Carbon Footprint of Industrial AI Inference: 2026 Living Benchmark
Living benchmark — last updated 2026-06-03. The honest answer to “what is the industrial AI inference carbon footprint in 2026?” is: it ranges from roughly 0.02 g CO2e per inference on a renewables-fed edge gateway in Norway to well over 3 g CO2e per inference on a coal-leaning grid running large transformer models — a spread of more than two orders of magnitude before you even count embodied carbon. That headline is illustrative; this page is the working ledger we keep updating as MLPerf Power rounds, IEA grid data, and community submissions land. If you came here for one single number to drop into a sustainability slide, that number does not exist, and any vendor offering it is selling you a story rather than a measurement.
Architecture at a glance




This post sets out a transparent methodology for measuring the industrial AI inference carbon footprint in 2026, lists the workloads and hardware tiers we benchmark, maps the regional grids that dominate the result, and gives you illustrative ranges per business outcome — grams of CO2e per detected defect, per anomaly, per drafted work order. Every number is labelled as either a cited primary source or an illustrative community estimate. Treat the framework as the durable bit and the numbers as a snapshot that will move.

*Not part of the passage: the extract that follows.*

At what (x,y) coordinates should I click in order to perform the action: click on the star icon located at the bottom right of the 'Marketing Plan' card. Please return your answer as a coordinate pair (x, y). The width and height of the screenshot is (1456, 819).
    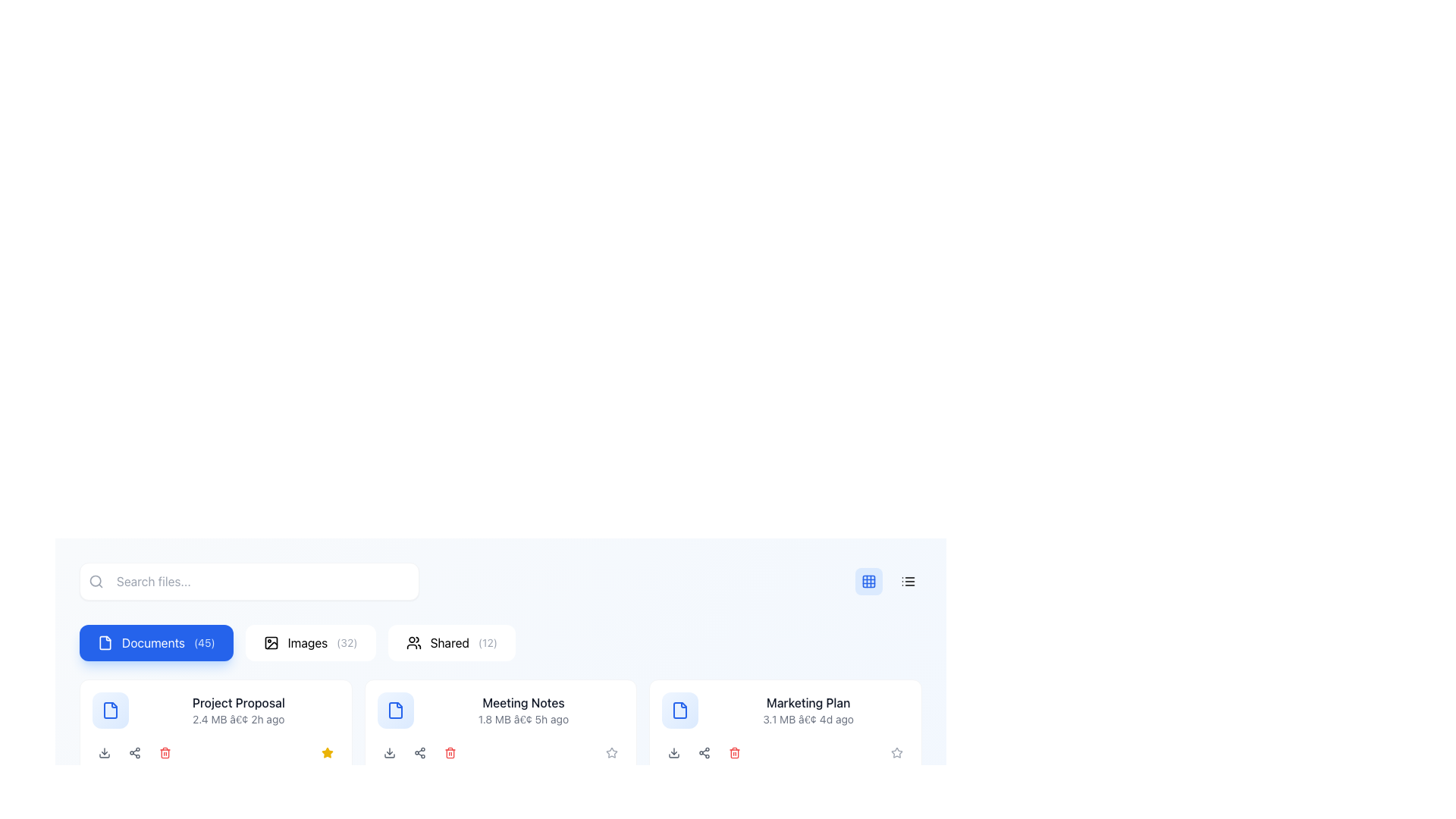
    Looking at the image, I should click on (612, 752).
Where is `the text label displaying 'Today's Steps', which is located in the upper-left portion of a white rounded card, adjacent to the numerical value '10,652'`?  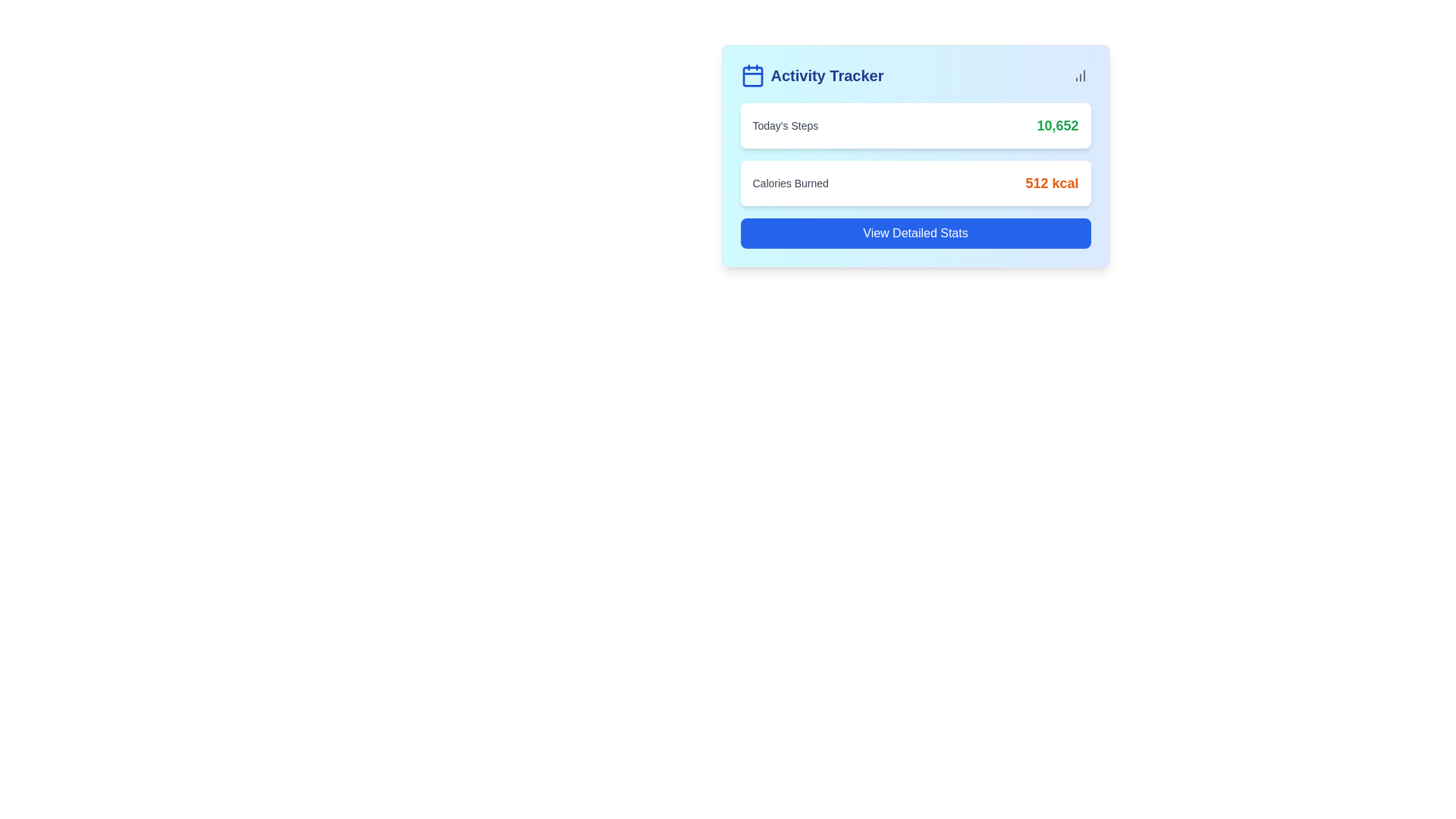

If you are a sustainability lead trying to answer CSRD double-materiality questions on AI, a plant engineer being asked to justify a vision-QC rollout on carbon grounds, or an ML platform owner pricing inference in gCO2e/kWh alongside dollars, this benchmark is built for you.
Why this matters in 2026 (CSRD, SEC, customer mandates)
Three regulatory currents converged over the past 18 months and pushed AI inference carbon from a nice-to-have ESG narrative into a balance-sheet line item.
First, the EU Corporate Sustainability Reporting Directive (CSRD) phase-in is now biting mid-cap industrials in Europe in their FY2025 reports filed during 2026. CSRD demands Scope 1, 2, and 3 disclosure under European Sustainability Reporting Standards (ESRS E1), and the European Financial Reporting Advisory Group’s (EFRAG) guidance has made it clear that material upstream and downstream emissions from purchased cloud and AI services fall into Scope 3 category 1 (“purchased goods and services”) and category 11 (“use of sold products”) for vendors. If you ship a connected product that runs ML inference at the edge or in the cloud, the operational energy of that inference is now disclosable.
Second, the US Securities and Exchange Commission’s climate disclosure rule, despite its bumpy legal ride, has driven Fortune 500 issuers to formalise GHG accounting that includes IT load. Many large industrial buyers are now flowing requirements down: if you want to remain on the approved supplier list for a major automaker or aerospace OEM, you have to report attributable kgCO2e per million inferences served.
Third, customer mandates from buyers themselves — Unilever, Maersk, Ørsted, Tata Steel — increasingly include “AI carbon transparency” clauses in master service agreements. A 2025 BCG survey of 200 industrial procurement leads found that 41% had added an emissions-per-inference clause to at least one ML services contract in the prior 12 months.
The implication is concrete: industrial ML teams need a defensible, auditable per-inference carbon number, broken down by hardware tier, region, and workload — not a vendor-supplied headline figure. That is what this benchmark exists to support.
Methodology and assumptions
Carbon accounting for AI inference is a swamp of overlapping methodologies, and the honest move is to surface our assumptions before any numbers.
Emission factors. For grid intensity we use a blended approach: International Energy Agency (IEA) 2025 country and regional averages as the long-run anchor, Ember’s 2025 European Electricity Review and global Yearly Electricity Data for higher-frequency country updates, and Electricity Maps’ hourly data for region-of-interest spot checks. Where a hyperscaler publishes its own contracted PPA mix (Google Cloud regional carbon-free energy percentage, AWS regional carbon intensity, Azure Emissions Impact Dashboard), we record both the average grid figure and the contracted figure separately. We never silently substitute one for the other.
Hardware power. For accelerators we anchor on MLPerf Inference Power v4.x results where they exist, NVIDIA published TDP for unmeasured configurations, and Cloud Carbon Footprint’s open coefficients for general server load. For microcontrollers and edge SoCs we use vendor datasheets corroborated by CodeCarbon and Green Algorithms benchmark methodology. We measure under three load states: idle, typical (steady-state inference), and peak.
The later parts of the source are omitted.